Last year, with about 70 hours PIC I was lucky enough to be in San Diego, so hired a 172 for a day's flying. Got checked out and the bi-annual at the same time, then took off to the East across the mountains and Palm Springs into the desert. Flew to some very remote but beautiful places and had a fantastic day. On the return as soon as I crossed the highest mountains (about 10,000') I saw the whole San Diego bay area right up to the mountain ranges in a mist. Visibility was about 1km and reducing.

I should have turned back, but only had that day in San Diego, and just didn't know how I'd sort things out from the desert side. I called on my IMC (recently obtained) and used instruments to guide me down between the lower mountains that pepper the countryside to the east of San Diego.

It was towards the end of the day and the sun was low in the sky, but high-enough to create a blinding glare when mixed with the mist. The problem was that the nearer and lower I got to the airfield (Montgomery field) the less I could see.

ATC was very busy and asked me to orbit which enabled me to check my real position and altitude and prepare for the approach. As soon as I completed the orbit I realised that I just couldn't see the arifield. Up to this point I had deliberately kept calm for the sake of my passenger, but I now chucked the board and chart at him so as to really concentrate on finding the way. Eventually, I just said to ATC that I couldn't see anything whilst I focused on height and keeping level....ATC was really calm and guided me down to the runway (it turned out I was approaching the downwind leg in the wrong direction) where I landed safely. I thanked ATC effusively and they said it was no problem "it happens quite a lot here because of the sun and mist in the evening!". I wish I had known that before.

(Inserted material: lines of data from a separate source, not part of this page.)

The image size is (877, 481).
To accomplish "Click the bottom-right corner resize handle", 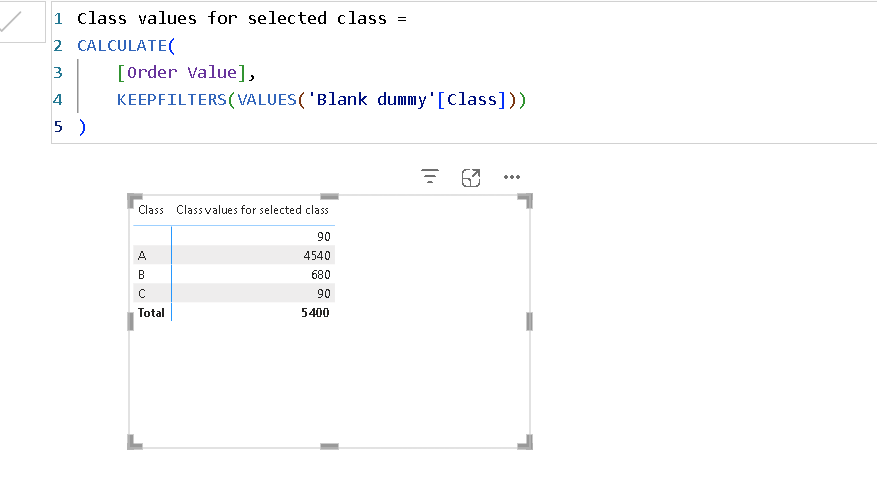I will pyautogui.click(x=526, y=443).
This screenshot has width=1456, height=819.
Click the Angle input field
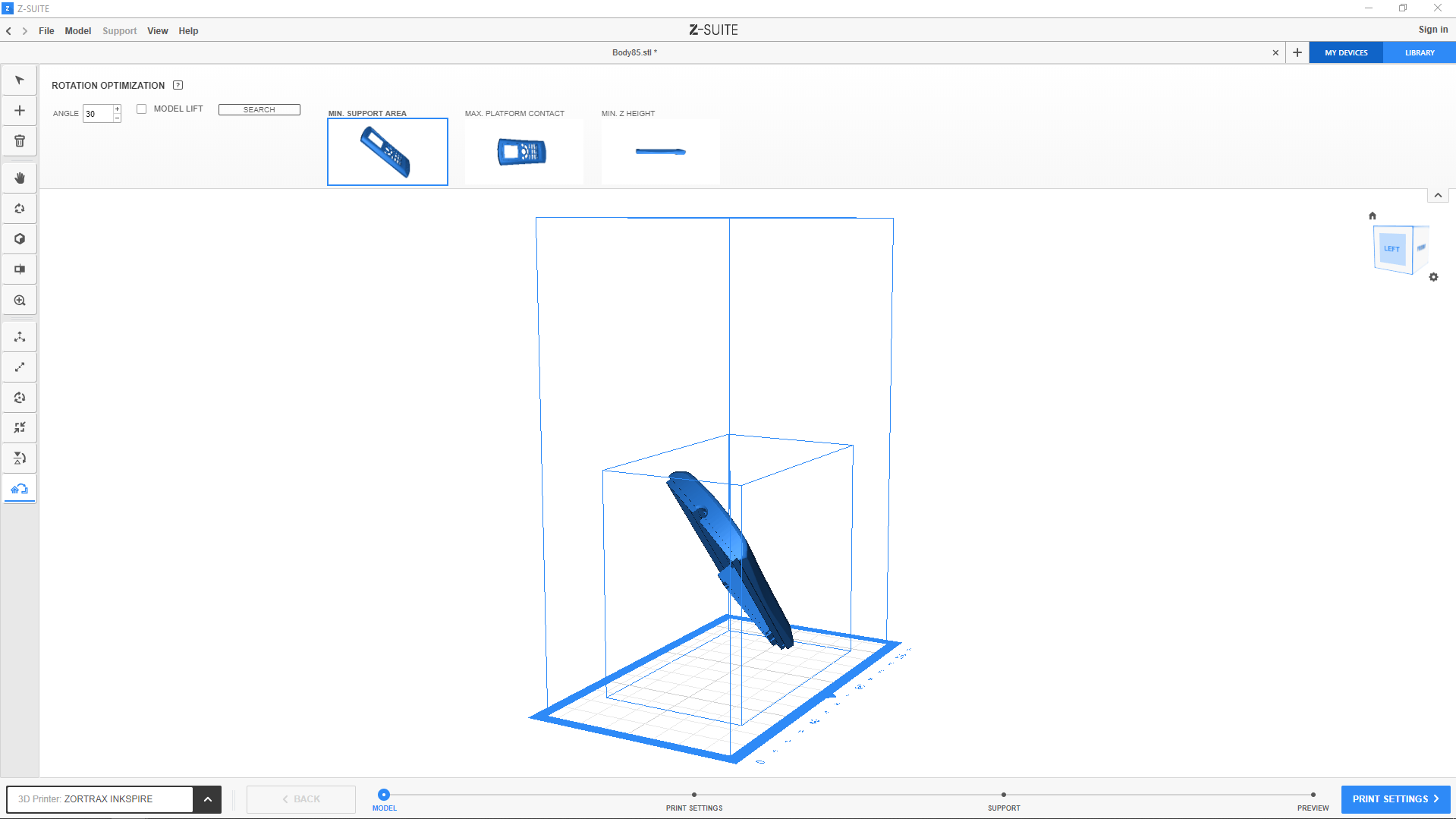[98, 114]
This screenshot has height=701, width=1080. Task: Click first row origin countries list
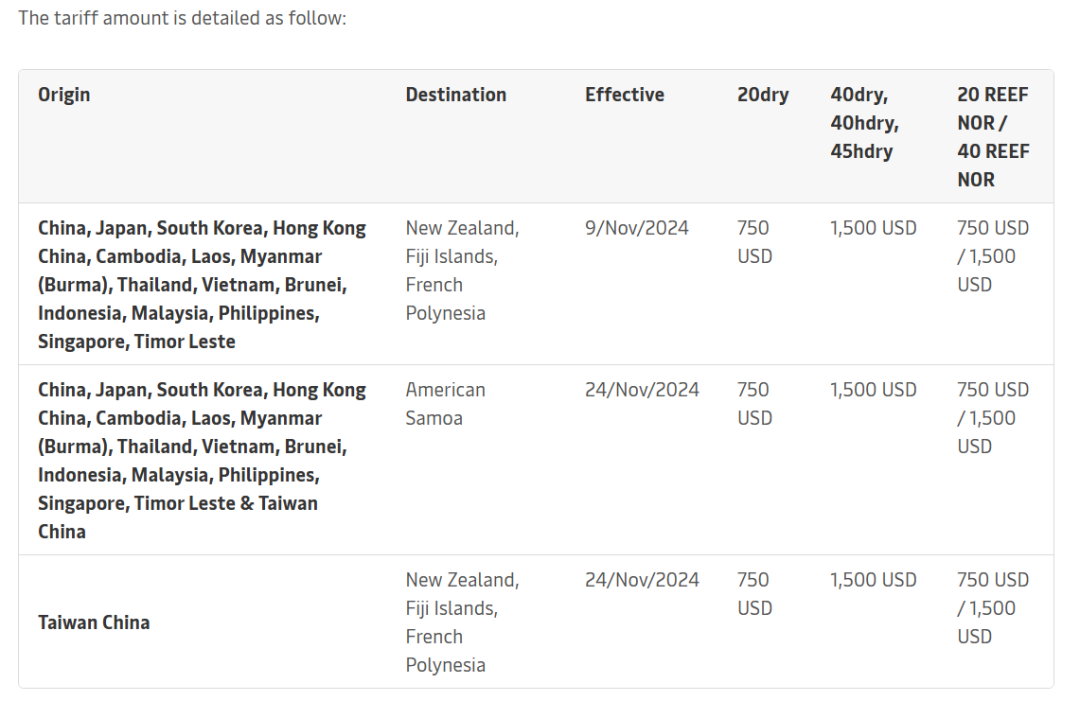point(202,284)
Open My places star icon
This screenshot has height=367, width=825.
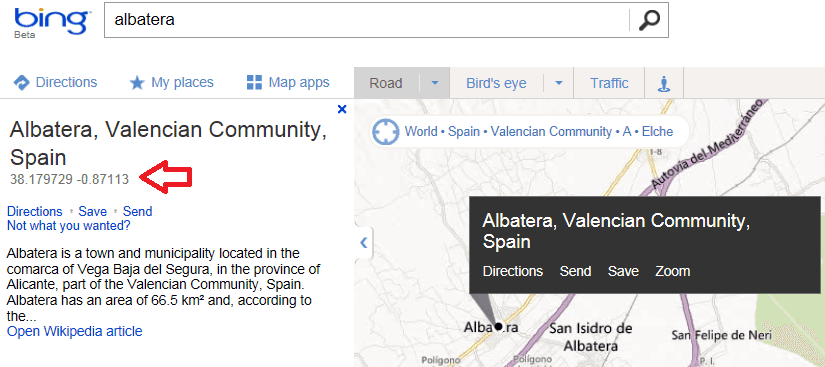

I confess to being more scared once I was down and thought about what had happened. I learnt the following:

1. Don't press on...losing it is worse than making it inconvenient

2. Don't wait so long before asking for help...I should have called ATC sooner and explained the position (I visited 121.5 at West Drayton 2 years ago, and they said the same thing...they wished Pilots would call them sooner if in doubt)

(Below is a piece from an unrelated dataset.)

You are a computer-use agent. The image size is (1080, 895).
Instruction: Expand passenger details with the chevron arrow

3. In foreign climes, try to find out any idiosyncracies about the weather.

4. When in difficulty it is critical to keep calm, and focus on flying the plane..probably the only thing I did well that day.

As for the rest, I feel really stupid just writing this. There probably is a God after all.

kanga
17th Jun 2001, 00:45
today i flew solo in conditions so bad at one point i couldn't see the wing tips. an international airport was completely invisible on BASE LEG! and a >10 Kt X-wind on finals.
an amazing learning experience not to be repeated. i'm a PPL holder with less than 60 hours. Don't try this at home.

M.Mouse
17th Jun 2001, 13:06
jayemm

You shouldn't feel stupid writing your post. It is admirable that you are prepared to publish your experience. I would say that the most impressive thing you did was to remember to fly the aeroplane> Not so easy when feeling frightened, confused and worried.

I also had a moment or three when a lowish houred PPL unfortunately an experience like yours is what ultimately makes you safer because you learn a great deal from it.

Never be afraid to talk about it because there is not a pilot alive that hasn't had an experience that he would rather he hadn't!

SteveR
18th Jun 2001, 00:48
Some may already have read this, it's the second bit of a trip to France I made at the end of 2000, with 100hrs under my belt.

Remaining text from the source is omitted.